Patterns of Sexual Behavior
- Cover of the first edition
- Authors: Clellan S. Ford Frank A. Beach
- Language: English
- Subject: Sexual behavior
- Publisher: Harper & Brothers
- Publication date: 1951
- Publication place: United States
- Media type: Print (Hardcover and Paperback)
- Pages: 330 (1965 edition)
- ISBN: 978-0061319136

= Patterns of Sexual Behavior =

1951 book by Clellan S. Ford and Frank A. Beach

Patterns of Sexual Behavior is a 1951 book by anthropologist Clellan S. Ford and ethologist Frank A. Beach, in which the authors combine information about human sexual behavior from different cultures, and include detailed comparisons across animal species, with particular emphasis on primates. The book received positive reviews and has been called a classic. It provided the foundation for the later research of Masters and Johnson.

==Summary==
Ford and Beach use a "cross-cultural correlational method" in exploring sexual behavior, a statistical approach suitable for distinguishing behavioral trends and making generalizations. They combine information from 191 cultures: 47 from Oceania, 28 from Eurasia, 33 from Africa, 57 from North America, and 26 from South America. Much of their data was collected in the Human Relations Area Files, a cross-institutional organization co-founded by Ford. They offer information on such topics as "sexual positions, length (time) of intercourse, locations for intercourse, orgasm experiences, types of foreplay, courting behaviors, frequencies of intercourse [and] methods of attracting a partner." They cover homosexuality in both humans and other animals, citing evidence of accepted homosexual behavior in 49 of the 76 cultures for which the relevant data were available. Ford and Beach conclude that there is a "basic mammalian capacity" for same-sex behavior.

==Publication history==
Patterns of Sexual Behavior was originally published by Harper & Brothers, New York in 1951. The following year, the work was reprinted (under the title Patterns of Sexual Behaviour) by Eyre and Spottiswoode in London.
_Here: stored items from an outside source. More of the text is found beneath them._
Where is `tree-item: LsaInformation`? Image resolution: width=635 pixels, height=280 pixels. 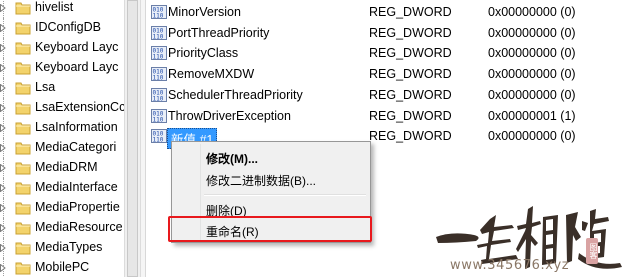
tree-item: LsaInformation is located at coordinates (62, 128).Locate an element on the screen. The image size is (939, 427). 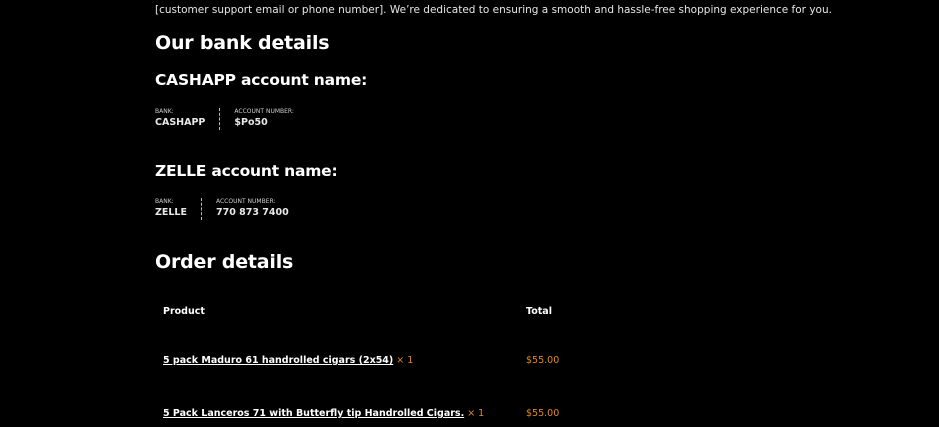
zelle-bank-column: BANK: ZELLE is located at coordinates (178, 209).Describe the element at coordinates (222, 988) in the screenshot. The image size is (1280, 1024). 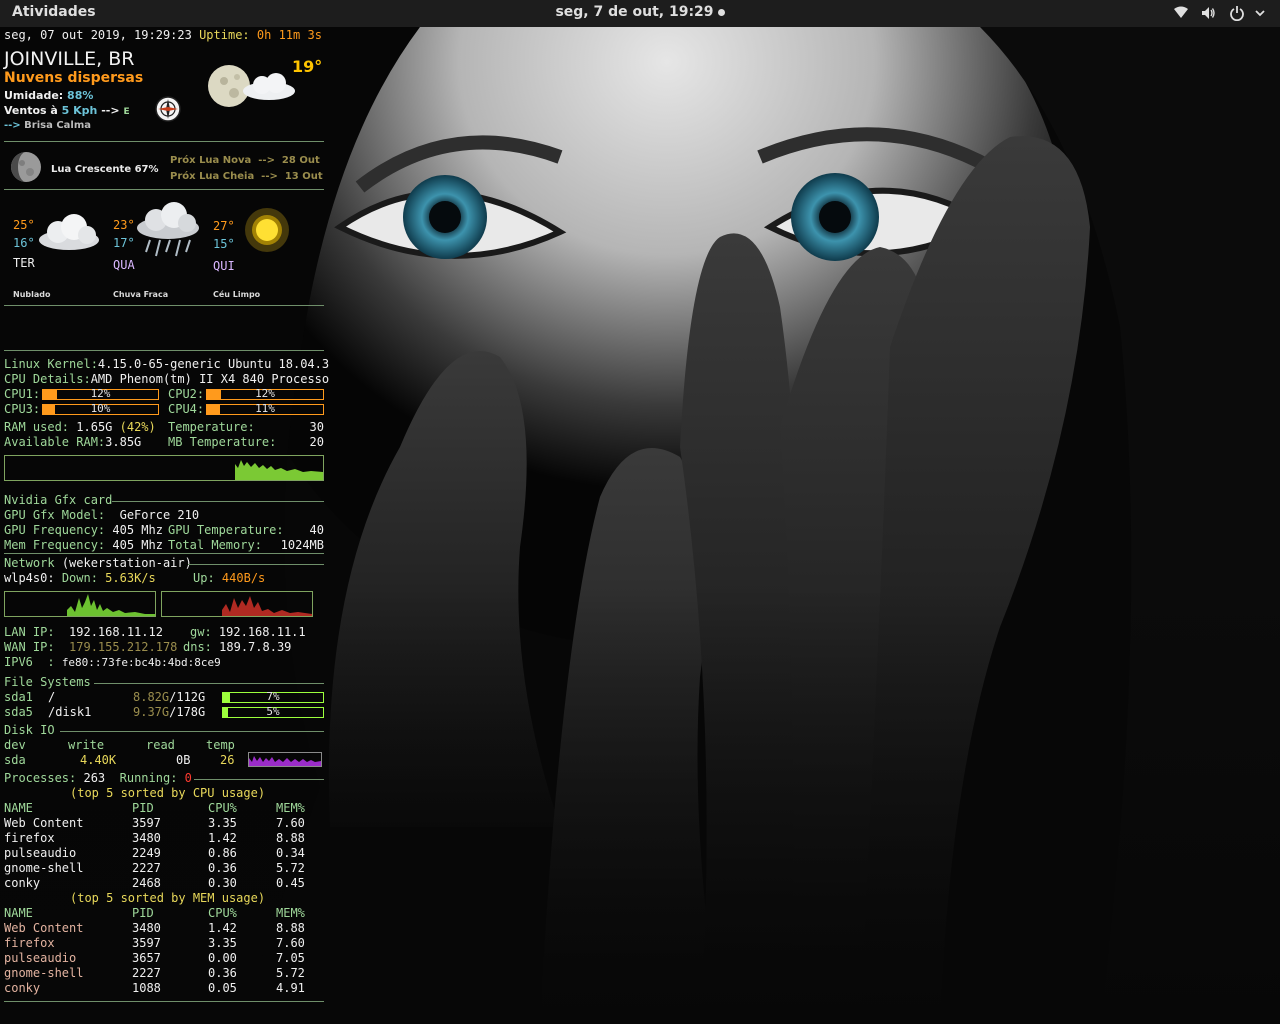
I see `process-cpu: 0.05` at that location.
Metheun published a reprint of the 1951 Harper & Row edition in 1965.

==Reception==
===Evaluations in books===
Andrew Paul Lyons and Harriet Lyons argued in Irregular Connections: A History of Anthropology and Sexuality (2004) that Patterns of Sexual Behavior was comprehensive for its time but nevertheless contained a number of self-imposed limitations. Its authors limited their definition of sexual behavior to "behavior involving stimulation and excitation of the sexual organs," and made no attempt to explore sexual symbolism. While acknowledging that their study might have implications for psychology and psychoanalysis, they felt themselves unqualified to explore specific questions pertaining to this field. They claimed to make no judgements of moral value, though their study is considered supportive of sexual relativism. Lyons and Lyons credited them with "making homosexual behavior more visible and more acceptable within the culture of its time."